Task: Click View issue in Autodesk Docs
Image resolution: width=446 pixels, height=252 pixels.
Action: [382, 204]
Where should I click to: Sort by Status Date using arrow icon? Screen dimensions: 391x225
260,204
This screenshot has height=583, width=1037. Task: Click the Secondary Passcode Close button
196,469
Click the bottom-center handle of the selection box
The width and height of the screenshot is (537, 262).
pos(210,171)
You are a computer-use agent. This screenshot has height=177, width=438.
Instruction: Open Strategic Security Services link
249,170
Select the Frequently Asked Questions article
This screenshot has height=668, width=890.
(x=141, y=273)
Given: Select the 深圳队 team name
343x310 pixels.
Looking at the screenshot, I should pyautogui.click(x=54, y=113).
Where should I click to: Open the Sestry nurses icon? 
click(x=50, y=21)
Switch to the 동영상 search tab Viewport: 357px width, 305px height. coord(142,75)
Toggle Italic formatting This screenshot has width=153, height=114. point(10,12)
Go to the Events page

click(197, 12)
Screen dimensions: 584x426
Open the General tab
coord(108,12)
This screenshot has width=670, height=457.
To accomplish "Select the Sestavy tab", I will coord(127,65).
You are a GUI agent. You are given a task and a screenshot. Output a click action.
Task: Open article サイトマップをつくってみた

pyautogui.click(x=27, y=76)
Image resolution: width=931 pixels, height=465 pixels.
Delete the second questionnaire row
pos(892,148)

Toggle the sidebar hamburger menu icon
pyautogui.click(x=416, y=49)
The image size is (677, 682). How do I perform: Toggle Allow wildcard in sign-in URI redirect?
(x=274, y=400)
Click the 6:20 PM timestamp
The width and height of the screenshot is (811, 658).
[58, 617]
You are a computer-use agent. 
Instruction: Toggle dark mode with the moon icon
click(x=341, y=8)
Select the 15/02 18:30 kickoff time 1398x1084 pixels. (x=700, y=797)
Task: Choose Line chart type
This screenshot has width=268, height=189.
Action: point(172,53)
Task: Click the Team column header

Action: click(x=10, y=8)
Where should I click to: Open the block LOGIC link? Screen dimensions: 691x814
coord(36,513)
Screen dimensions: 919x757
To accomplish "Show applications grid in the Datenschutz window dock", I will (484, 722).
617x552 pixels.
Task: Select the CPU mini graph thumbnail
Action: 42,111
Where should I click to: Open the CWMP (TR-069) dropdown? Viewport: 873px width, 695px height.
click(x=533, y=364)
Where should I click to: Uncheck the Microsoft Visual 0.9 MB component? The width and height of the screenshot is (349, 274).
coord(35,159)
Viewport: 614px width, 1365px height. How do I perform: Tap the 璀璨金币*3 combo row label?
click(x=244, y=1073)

Exercise goal ::
Each record above needs to be reproduced exactly as written.

Written solution ::
Task: Click View issue in Autodesk Docs
Image resolution: width=446 pixels, height=252 pixels.
Action: [382, 204]
Where should I click to: Sort by Status Date using arrow icon? Screen dimensions: 391x225
260,204
This screenshot has height=583, width=1037. Task: Click the Secondary Passcode Close button
196,469
Click the bottom-center handle of the selection box
The width and height of the screenshot is (537, 262).
pos(210,171)
You are a computer-use agent. This screenshot has height=177, width=438.
Instruction: Open Strategic Security Services link
249,170
Select the Frequently Asked Questions article
This screenshot has height=668, width=890.
(x=141, y=273)
Given: Select the 深圳队 team name
343x310 pixels.
Looking at the screenshot, I should pyautogui.click(x=54, y=113).
Where should I click to: Open the Sestry nurses icon? 
click(x=50, y=21)
Switch to the 동영상 search tab Viewport: 357px width, 305px height. coord(142,75)
Toggle Italic formatting This screenshot has width=153, height=114. point(10,12)
Go to the Events page

click(197, 12)
Screen dimensions: 584x426
Open the General tab
coord(108,12)
This screenshot has width=670, height=457.
To accomplish "Select the Sestavy tab", I will coord(127,65).
You are a GUI agent. You are given a task and a screenshot. Output a click action.
Task: Open article サイトマップをつくってみた

pyautogui.click(x=27, y=76)
Image resolution: width=931 pixels, height=465 pixels.
Delete the second questionnaire row
pos(892,148)

Toggle the sidebar hamburger menu icon
pyautogui.click(x=416, y=49)
The image size is (677, 682). How do I perform: Toggle Allow wildcard in sign-in URI redirect?
(x=274, y=400)
Click the 6:20 PM timestamp
The width and height of the screenshot is (811, 658).
[58, 617]
You are a computer-use agent. 
Instruction: Toggle dark mode with the moon icon
click(x=341, y=8)
Select the 15/02 18:30 kickoff time 1398x1084 pixels. (x=700, y=797)
Task: Choose Line chart type
This screenshot has width=268, height=189.
Action: point(172,53)
Task: Click the Team column header

Action: click(x=10, y=8)
Where should I click to: Open the block LOGIC link? Screen dimensions: 691x814
coord(36,513)
Screen dimensions: 919x757
To accomplish "Show applications grid in the Datenschutz window dock", I will (484, 722).
617x552 pixels.
Task: Select the CPU mini graph thumbnail
Action: 42,111
Where should I click to: Open the CWMP (TR-069) dropdown? Viewport: 873px width, 695px height.
click(x=533, y=364)
Where should I click to: Uncheck the Microsoft Visual 0.9 MB component? The width and height of the screenshot is (349, 274).
coord(35,159)
Viewport: 614px width, 1365px height. How do I perform: Tap the 璀璨金币*3 combo row label?
click(x=244, y=1073)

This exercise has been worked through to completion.